I have data from a RNA-seq experiment where 90 individuals were sequenced. Three biopsies were taken from each patient at different locations, i.e, for the same individual we have three different RNA-seq samples corresponding to three different locations (proximal, distal, rectum). We are interested in see which are the differences between locations.
I thought of using a blocking factor with
duplicateCorrelation to account for the fact that each patient has 3 different locations.

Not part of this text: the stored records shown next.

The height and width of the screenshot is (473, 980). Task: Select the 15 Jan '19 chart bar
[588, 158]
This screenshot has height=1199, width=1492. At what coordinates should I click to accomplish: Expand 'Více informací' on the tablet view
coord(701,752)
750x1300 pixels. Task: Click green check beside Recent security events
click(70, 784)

An example of the metadata and of the steps I'm thinking of using:
head(targets) Sample_Name Location sex age patient_ID 1 2941 Proximal Male 68 294 2 2942 Distal Male 68 294 3 2943 Rectum Male 66 294 4 1331 Proximal Female 24 133 5 1332 Distal Female 24 133 6 1333 Rectum Female 24 133 location <- as.factor(targets$location) sex <- as.factor(targets$sex) age <- targets$age #dataset is the expression data object design <- model.matrix(0~Location+sex+age) corfit <- duplicateCorrelation(dataset, design, block=targets$patient_ID) fit <- lmFit(dataset, design, block = targets$patient_ID, correlation = corfit$consensus) efit <- eBayes(fit, robust=TRUE)
Are these steps appropriate to account for patient effect?